The aircraft went missing on March 8, as it travelled from Kuala Lumpur to Beijing.
Prime Minister Najib Razak told CNN late on Thursday: "I have directed an internal investigation team of experts to look at the report, and there is a likelihood that next week we could release the report."
Najib said his government was not yet prepared to declare MH370's passengers dead, while saying it was "hard to imagine otherwise", AFP news agency reported.
"At some point in time I would be, but right now I think I need to take into account the feelings of the next of kin - and some of them have said publicly that they aren't willing to accept it until they find hard evidence."

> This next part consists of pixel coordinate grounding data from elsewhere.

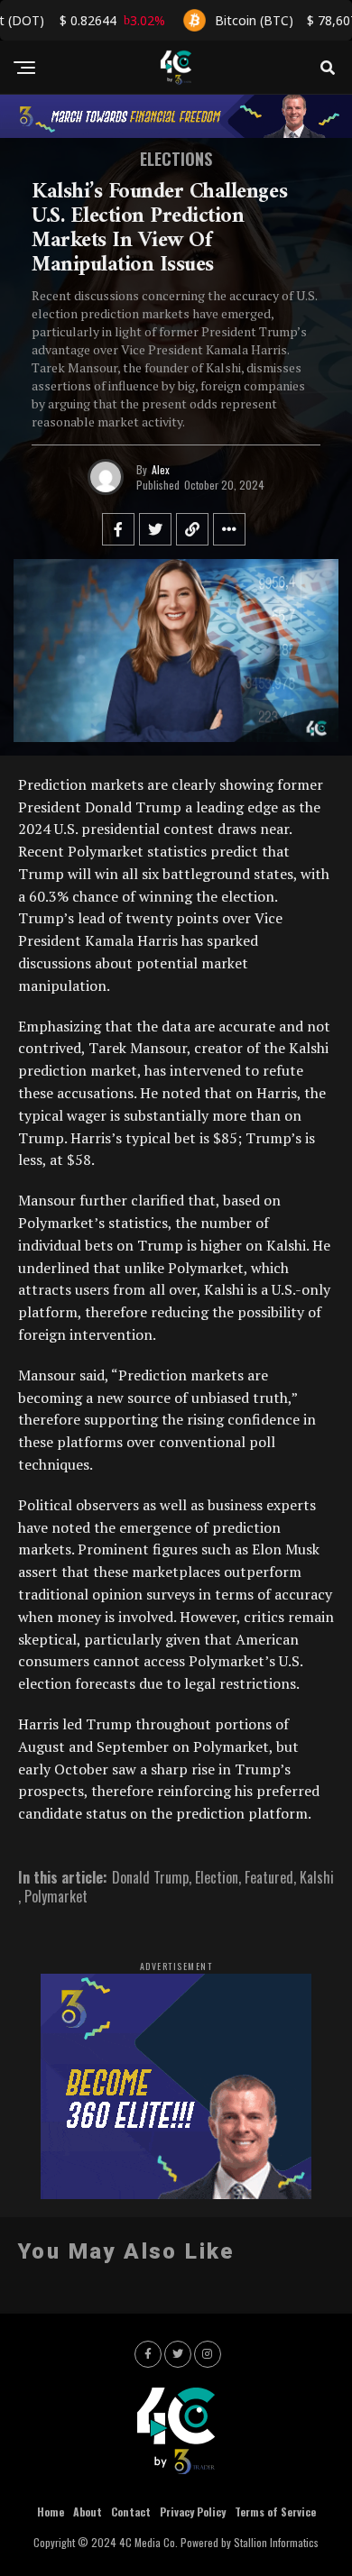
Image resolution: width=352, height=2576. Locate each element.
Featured (269, 1877)
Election (216, 1877)
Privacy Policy (193, 2511)
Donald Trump (150, 1877)
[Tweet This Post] (155, 529)
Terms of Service (275, 2511)
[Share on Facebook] (118, 529)
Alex (161, 469)
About (87, 2511)
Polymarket (56, 1896)
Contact (131, 2511)
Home (50, 2511)
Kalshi (317, 1877)
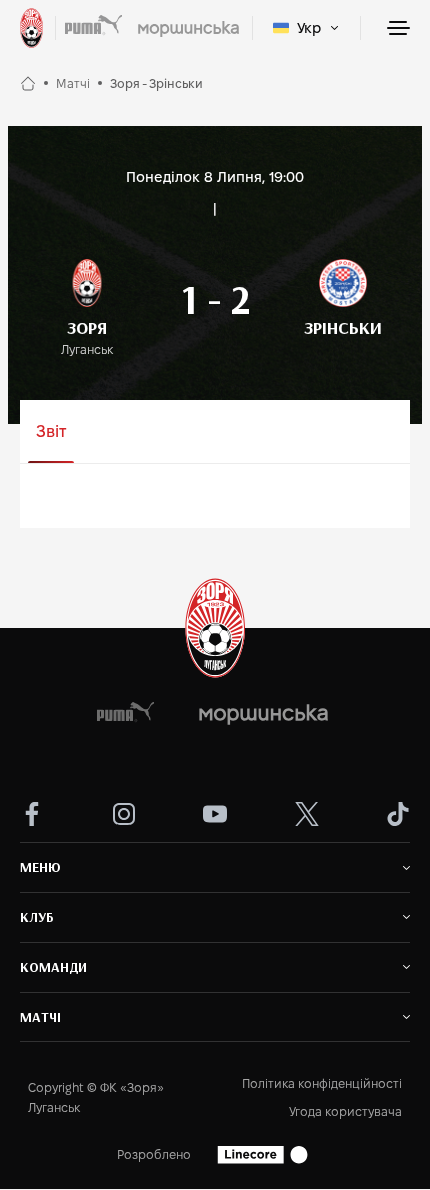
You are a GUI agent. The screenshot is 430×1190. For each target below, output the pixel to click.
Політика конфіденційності (322, 1083)
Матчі (73, 83)
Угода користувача (345, 1111)
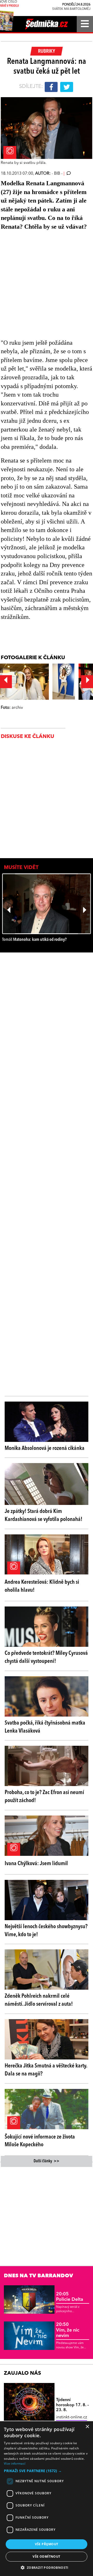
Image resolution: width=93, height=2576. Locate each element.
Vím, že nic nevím (67, 2330)
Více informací (14, 2463)
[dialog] (46, 2498)
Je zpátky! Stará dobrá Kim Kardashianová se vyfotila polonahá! (43, 1515)
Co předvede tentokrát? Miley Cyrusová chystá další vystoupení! (46, 1657)
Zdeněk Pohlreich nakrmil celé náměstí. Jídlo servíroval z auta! (39, 2000)
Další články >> (46, 2161)
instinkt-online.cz (71, 2417)
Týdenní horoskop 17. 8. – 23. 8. (72, 2405)
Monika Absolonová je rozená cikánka (44, 1448)
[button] (46, 2470)
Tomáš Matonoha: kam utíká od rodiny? (34, 939)
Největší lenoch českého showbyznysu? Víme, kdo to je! (46, 1930)
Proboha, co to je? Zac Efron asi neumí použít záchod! (44, 1796)
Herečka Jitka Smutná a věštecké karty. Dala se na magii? (46, 2070)
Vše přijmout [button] (46, 2544)
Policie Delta (69, 2297)
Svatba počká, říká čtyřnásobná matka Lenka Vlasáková (45, 1727)
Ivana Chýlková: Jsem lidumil (36, 1863)
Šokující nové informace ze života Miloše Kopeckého (40, 2141)
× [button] (87, 2427)
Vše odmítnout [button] (46, 2556)
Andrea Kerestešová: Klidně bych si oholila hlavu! (42, 1586)
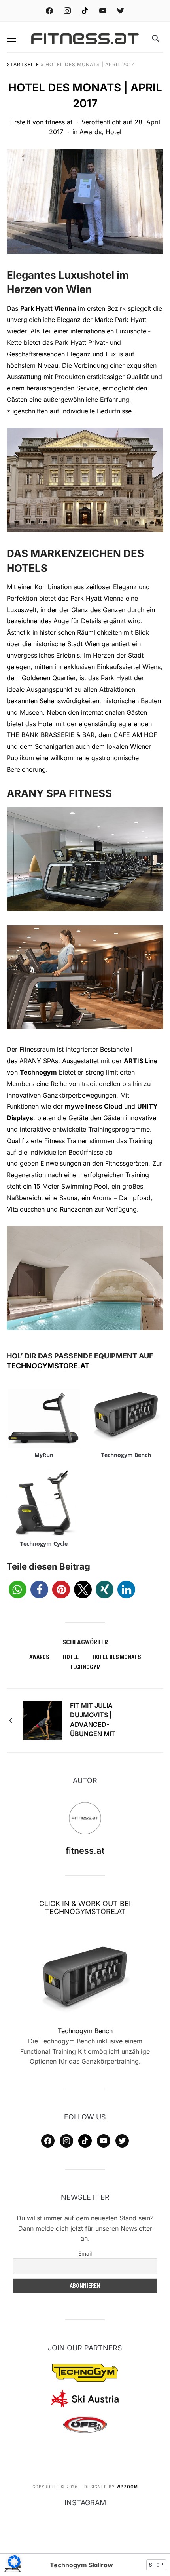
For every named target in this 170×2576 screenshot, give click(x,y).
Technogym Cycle (44, 1543)
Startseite (23, 64)
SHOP (156, 2565)
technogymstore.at (48, 1366)
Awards (90, 132)
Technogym (38, 1072)
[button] (11, 38)
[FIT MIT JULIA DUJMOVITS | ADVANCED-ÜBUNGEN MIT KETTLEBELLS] (42, 1720)
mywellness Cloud (93, 1106)
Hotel (113, 132)
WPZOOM (127, 2487)
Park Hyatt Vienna (48, 308)
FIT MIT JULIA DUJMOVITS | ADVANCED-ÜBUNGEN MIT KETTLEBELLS (92, 1720)
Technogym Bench (126, 1455)
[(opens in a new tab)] (85, 1976)
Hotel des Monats (117, 1657)
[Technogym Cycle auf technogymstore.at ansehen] (44, 1502)
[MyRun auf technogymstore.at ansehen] (44, 1414)
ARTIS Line (141, 1061)
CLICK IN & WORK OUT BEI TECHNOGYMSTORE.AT (85, 1907)
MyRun (43, 1455)
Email (85, 2253)
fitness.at (58, 122)
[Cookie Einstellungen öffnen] (14, 2566)
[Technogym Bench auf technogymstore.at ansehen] (126, 1414)
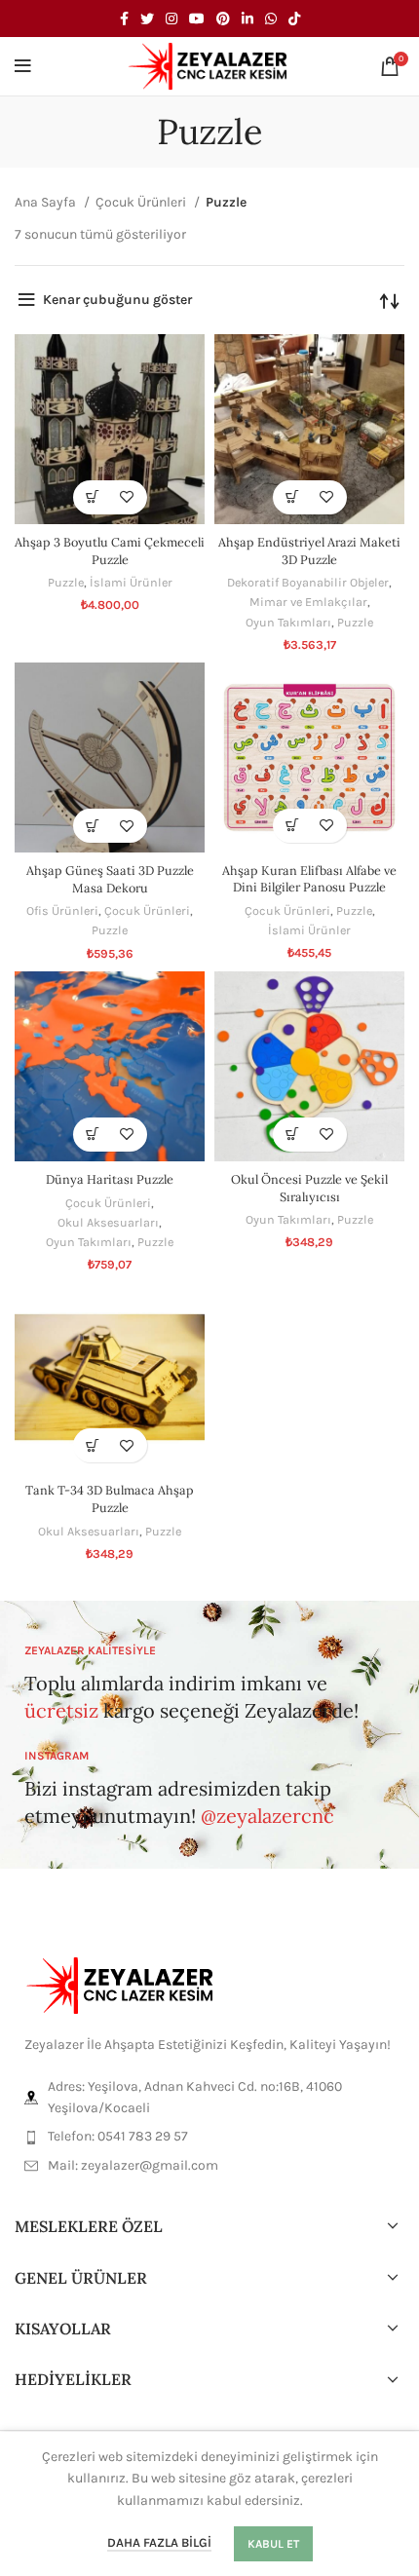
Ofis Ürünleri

The Malaysian cabinet this week also approved plans to set up what Transport Minister Hishammuddin Hussein described as a "highly credible" international team tasked with investigating what happened to MH370.
His ministry was still assembling the team, whose members would be made known next week, he told reporters on Wednesday. "As I've consistently said since the beginning, we have nothing to hide," he said.
The investigation will not cover any findings from a criminal investigation being conducted by Malaysian police.